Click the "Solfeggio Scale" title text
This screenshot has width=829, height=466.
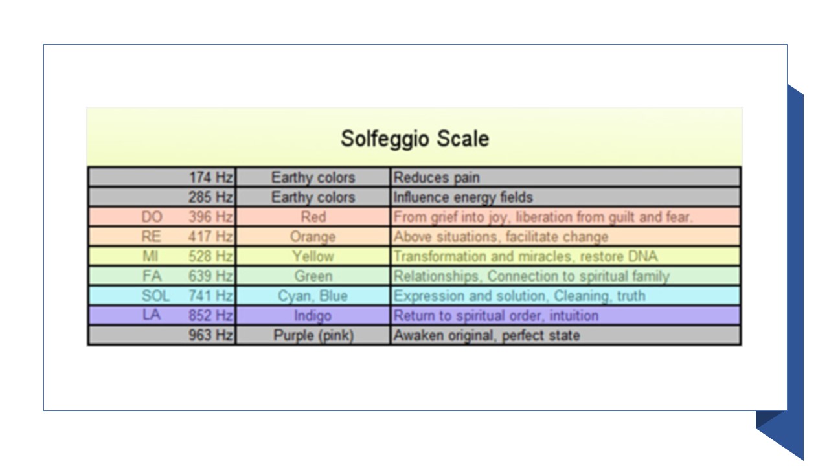[x=415, y=139]
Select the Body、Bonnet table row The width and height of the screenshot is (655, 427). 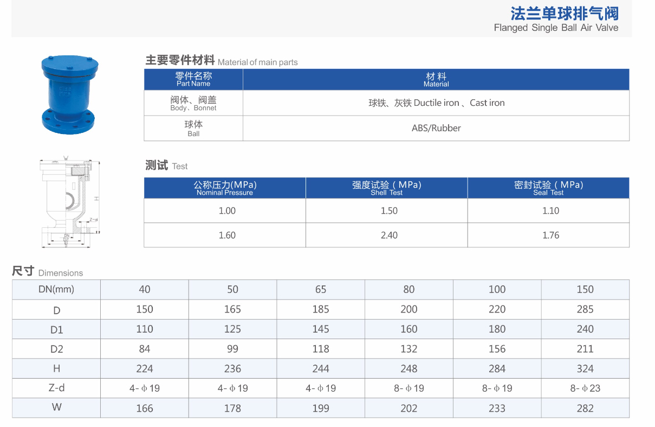(193, 103)
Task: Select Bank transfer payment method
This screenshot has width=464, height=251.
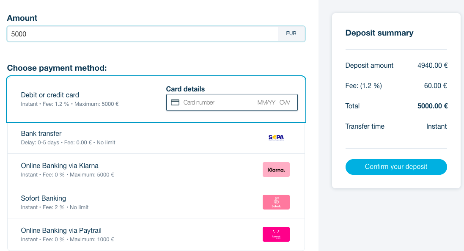Action: pos(156,138)
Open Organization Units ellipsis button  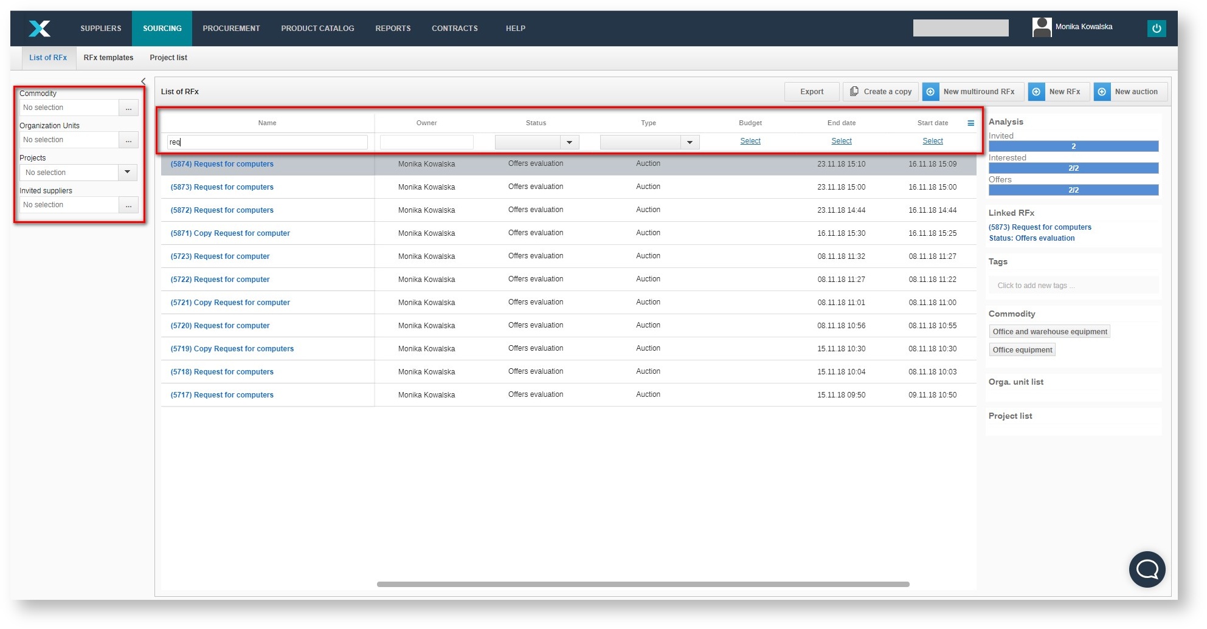point(128,140)
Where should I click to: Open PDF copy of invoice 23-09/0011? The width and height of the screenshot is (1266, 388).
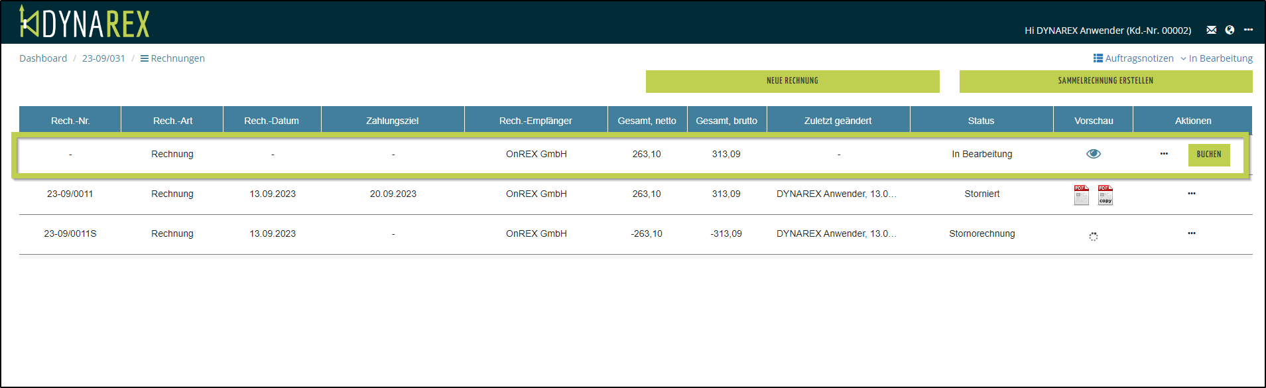[x=1105, y=195]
——————
_INSTRUCTIONS TO FOLLOW:_
The answer must be an exact transcription of the lines from the one holding "Where should I" to the last line of the entries above, with no pictures and nothing else.

_TASK RESULT:_
Where should I click to: Open PDF copy of invoice 23-09/0011? The width and height of the screenshot is (1266, 388).
[x=1105, y=195]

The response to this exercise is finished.